> WHAT NEEDS TO BE DONE:
Check every line of the entries below for the word "computer", then give only the number of lines that have it.

Segment Start: RECORDS PROVIDED

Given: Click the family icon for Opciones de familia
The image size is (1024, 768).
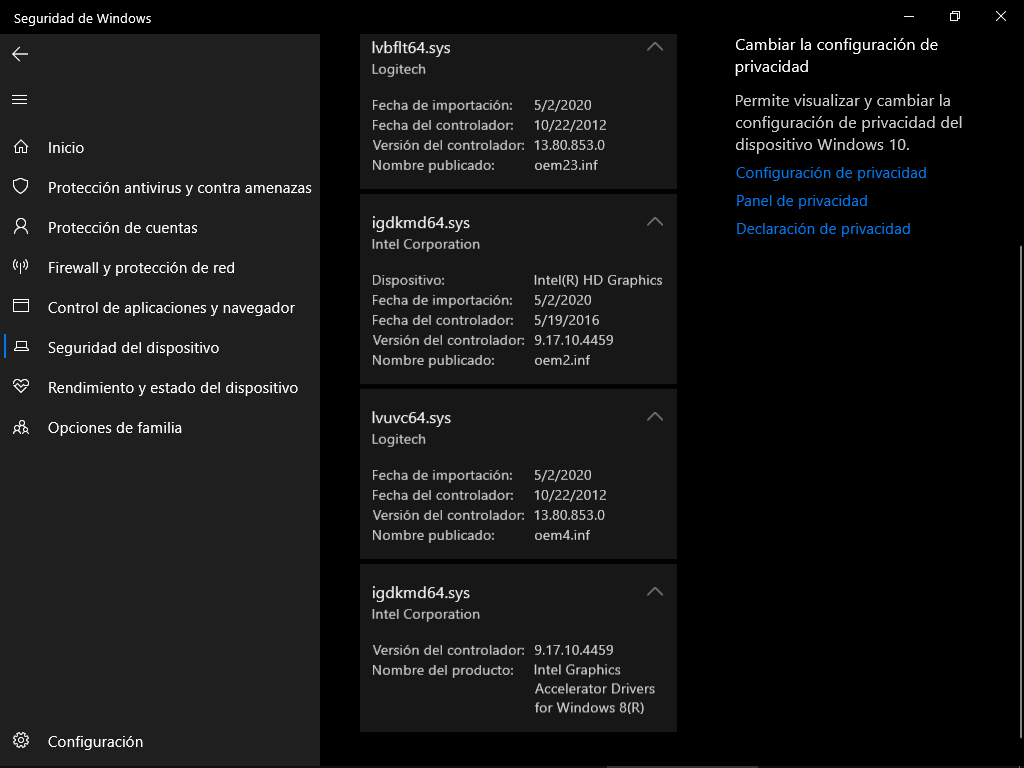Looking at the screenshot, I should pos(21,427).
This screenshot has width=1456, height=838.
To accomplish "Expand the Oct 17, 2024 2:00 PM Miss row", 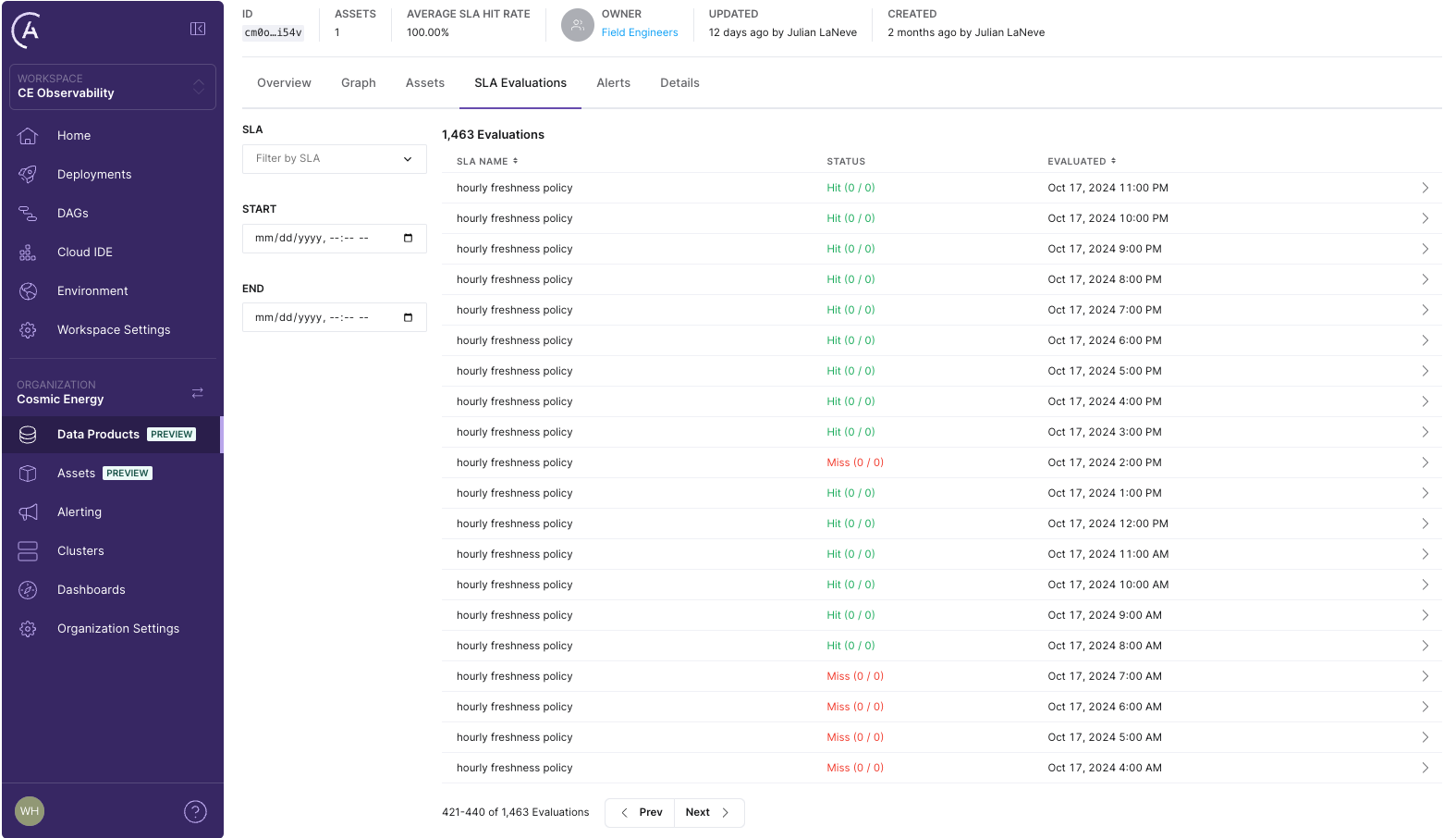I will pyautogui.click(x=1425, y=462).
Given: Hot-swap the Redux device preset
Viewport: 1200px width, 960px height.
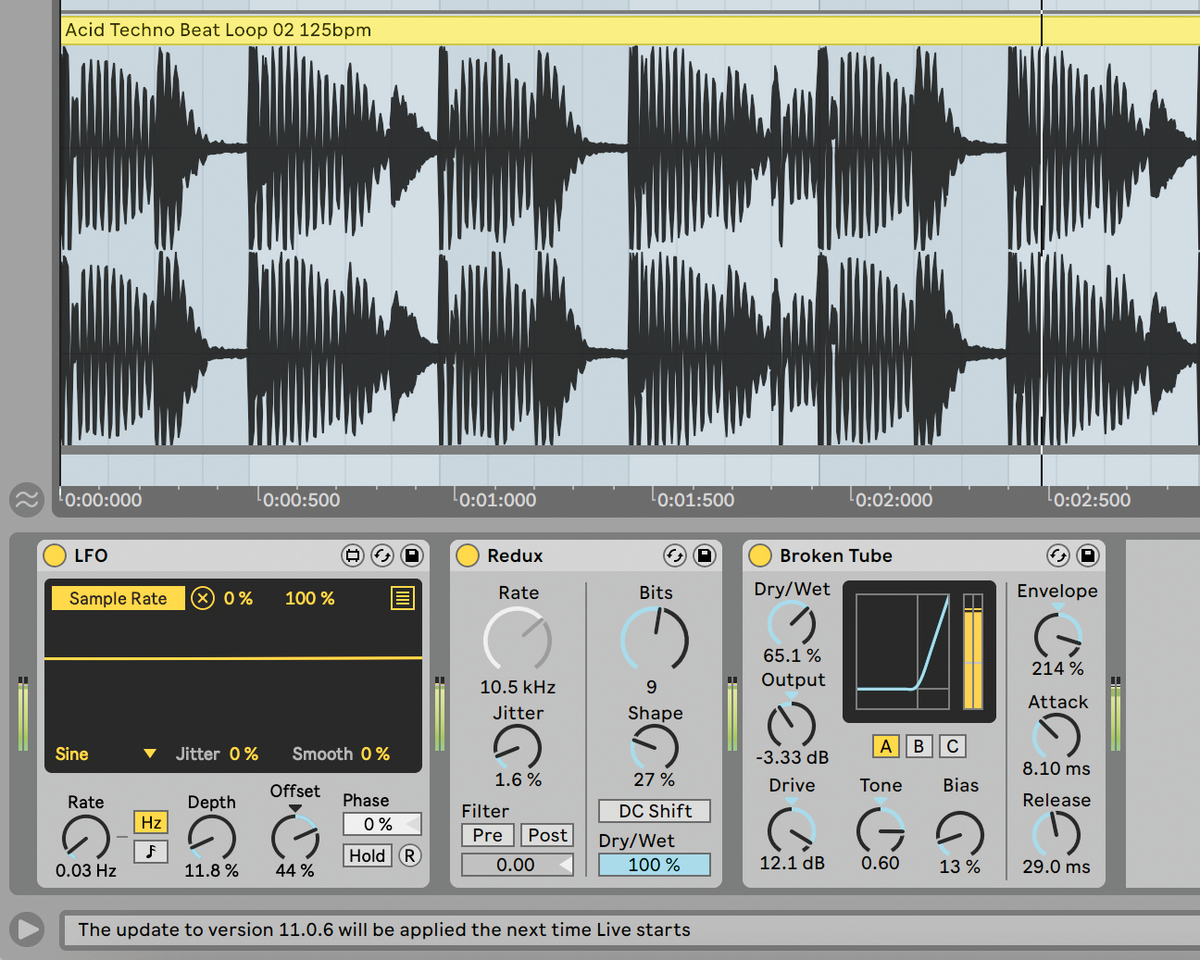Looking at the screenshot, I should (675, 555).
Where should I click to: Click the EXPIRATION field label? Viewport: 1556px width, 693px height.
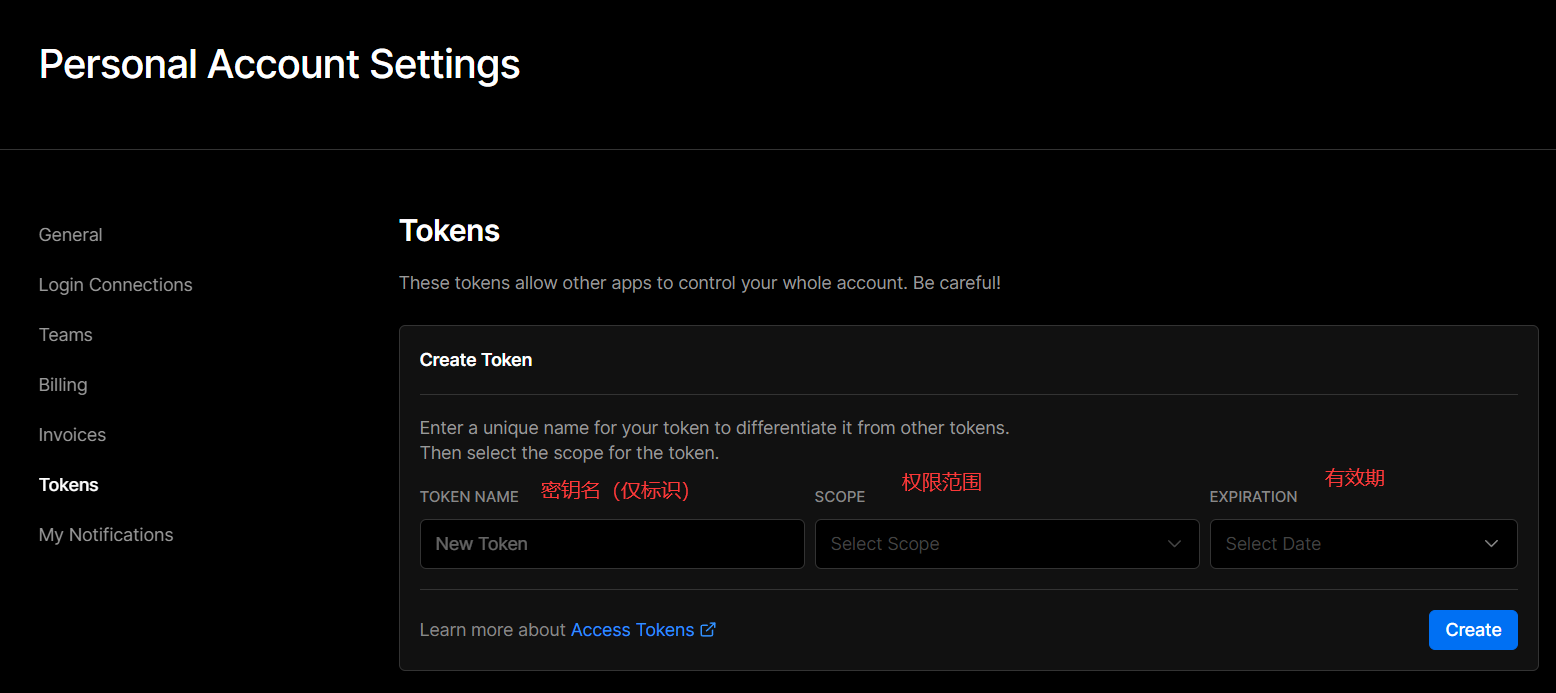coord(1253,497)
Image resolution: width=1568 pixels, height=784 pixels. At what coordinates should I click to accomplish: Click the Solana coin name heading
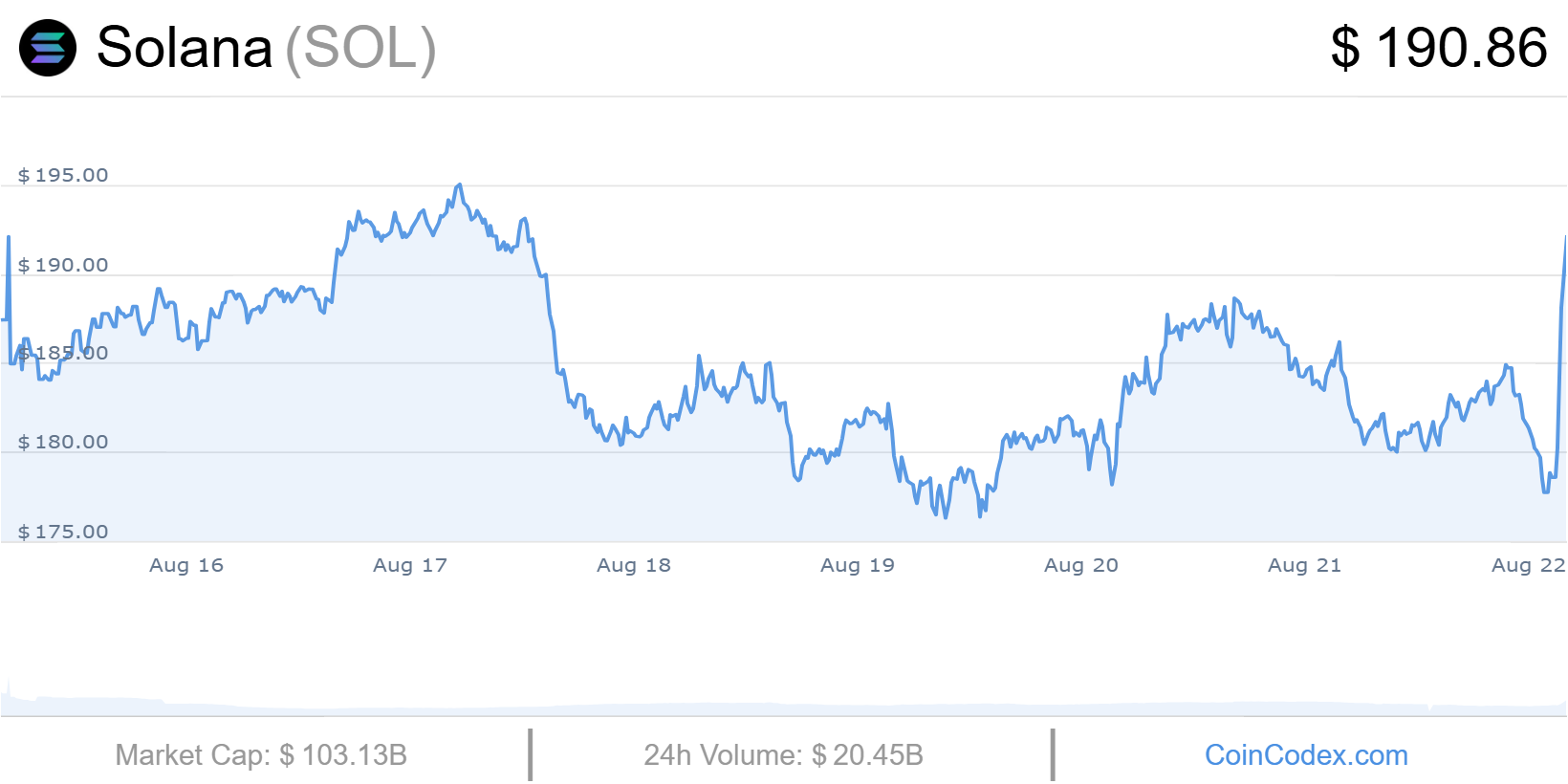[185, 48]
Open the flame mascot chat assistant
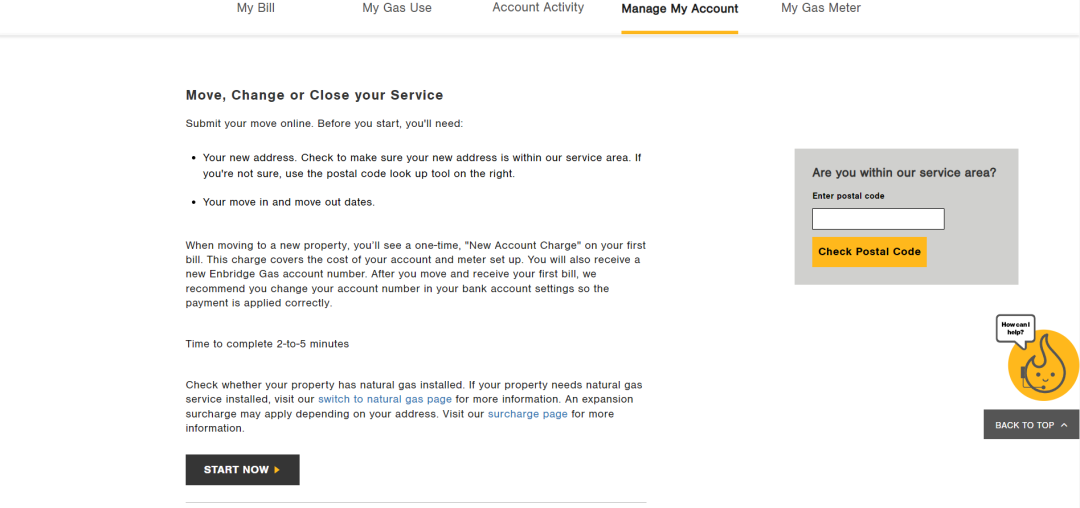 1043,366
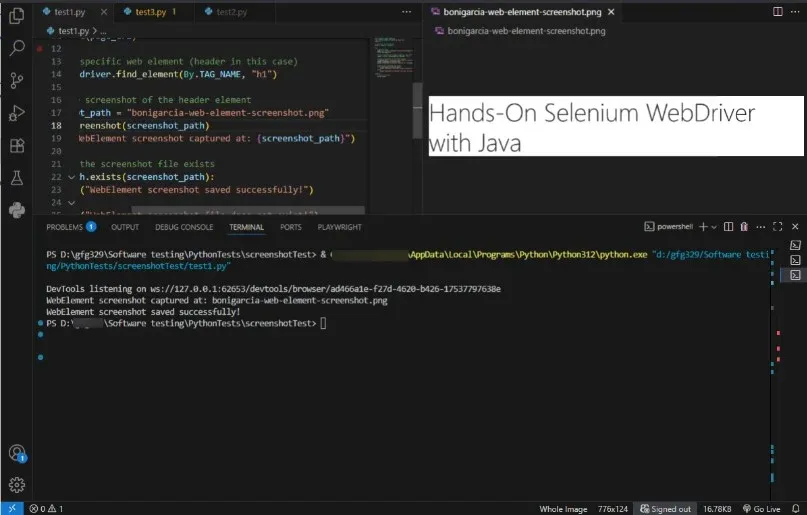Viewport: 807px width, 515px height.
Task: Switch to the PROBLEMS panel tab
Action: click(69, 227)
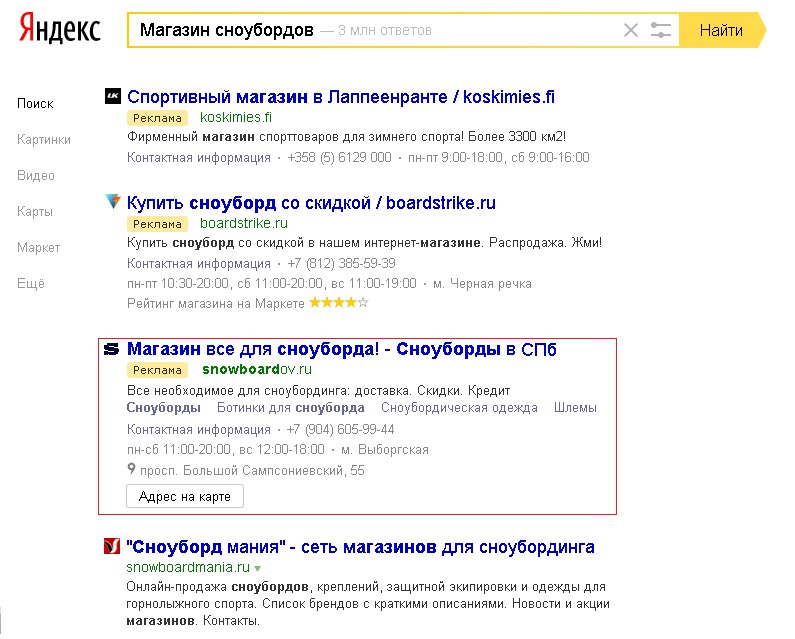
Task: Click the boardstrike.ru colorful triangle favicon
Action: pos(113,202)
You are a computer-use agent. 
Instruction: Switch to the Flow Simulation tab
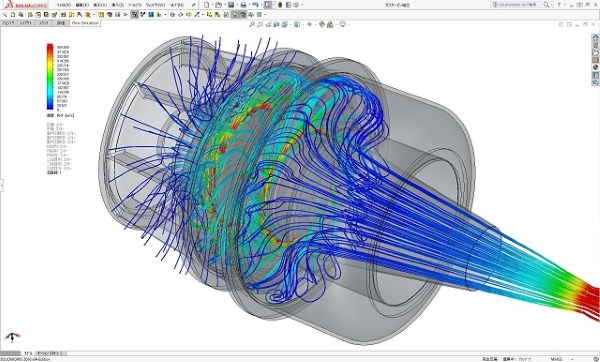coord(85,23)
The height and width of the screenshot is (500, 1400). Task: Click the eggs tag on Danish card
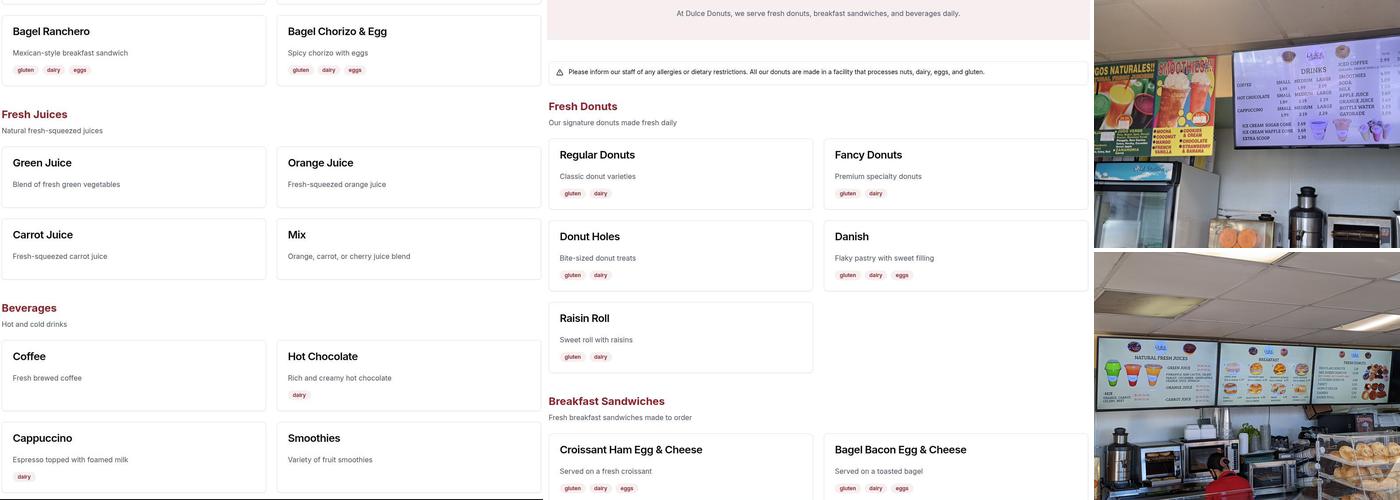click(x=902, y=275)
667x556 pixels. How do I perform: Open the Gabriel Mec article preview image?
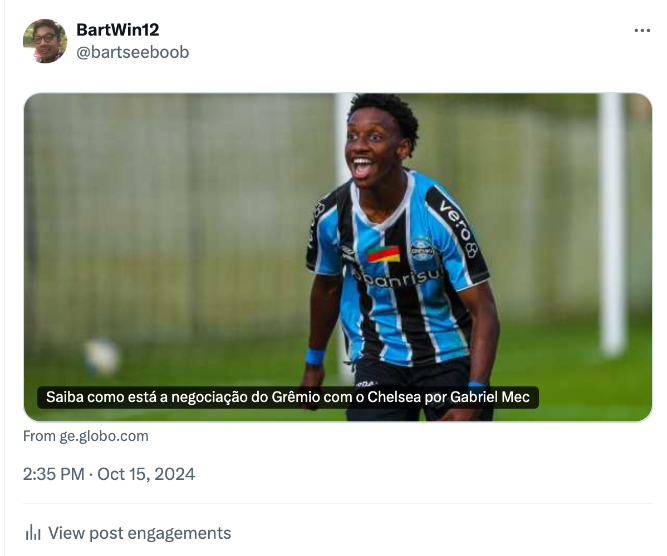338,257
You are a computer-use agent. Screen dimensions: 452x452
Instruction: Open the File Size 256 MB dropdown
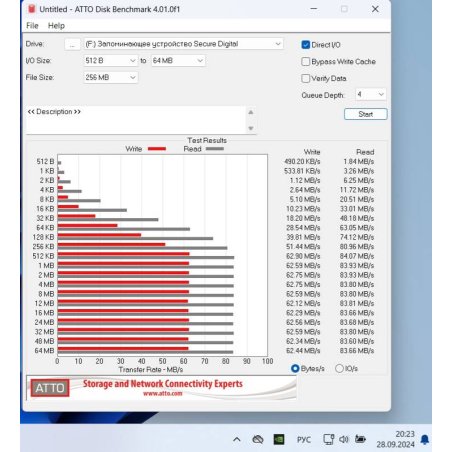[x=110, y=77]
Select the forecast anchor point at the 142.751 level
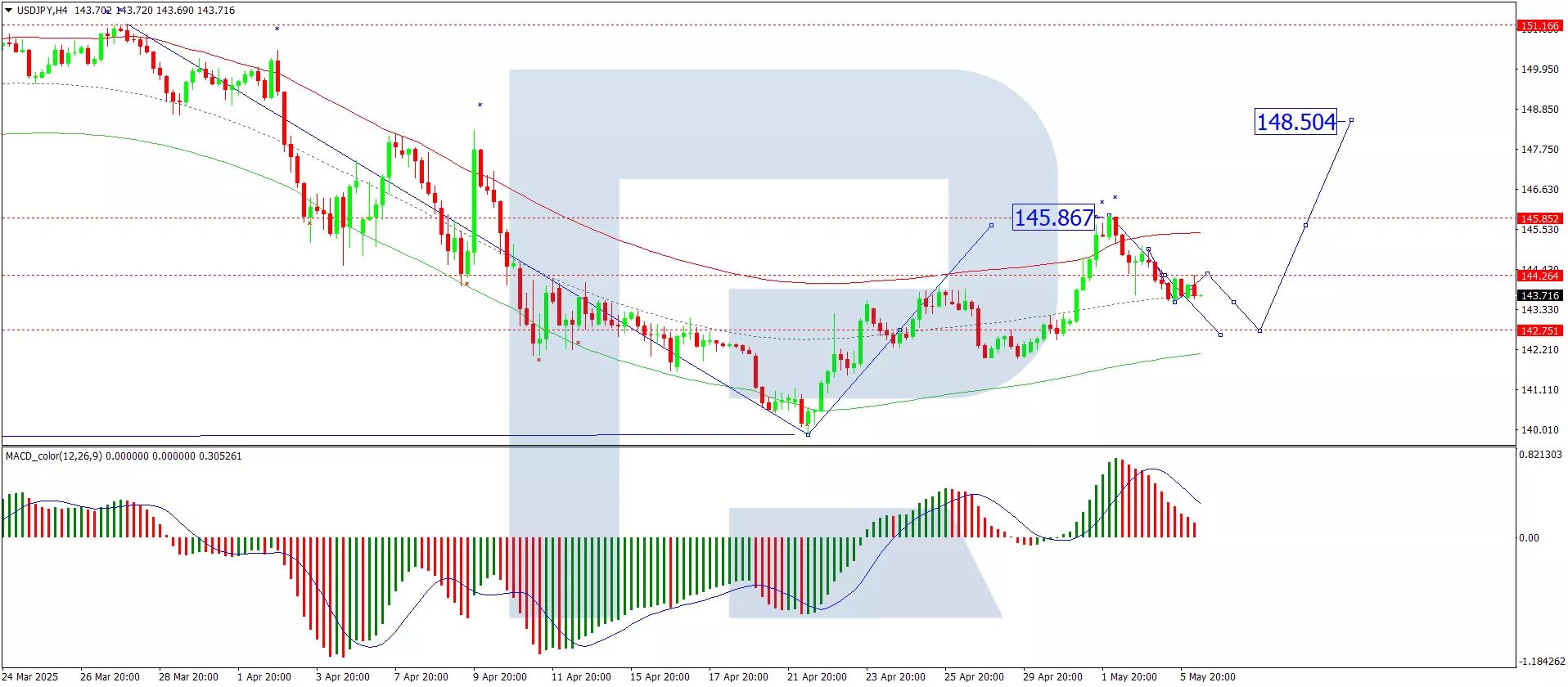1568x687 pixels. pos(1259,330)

Segment End: RECORDS PROVIDED

> EXERCISE RESULT:
2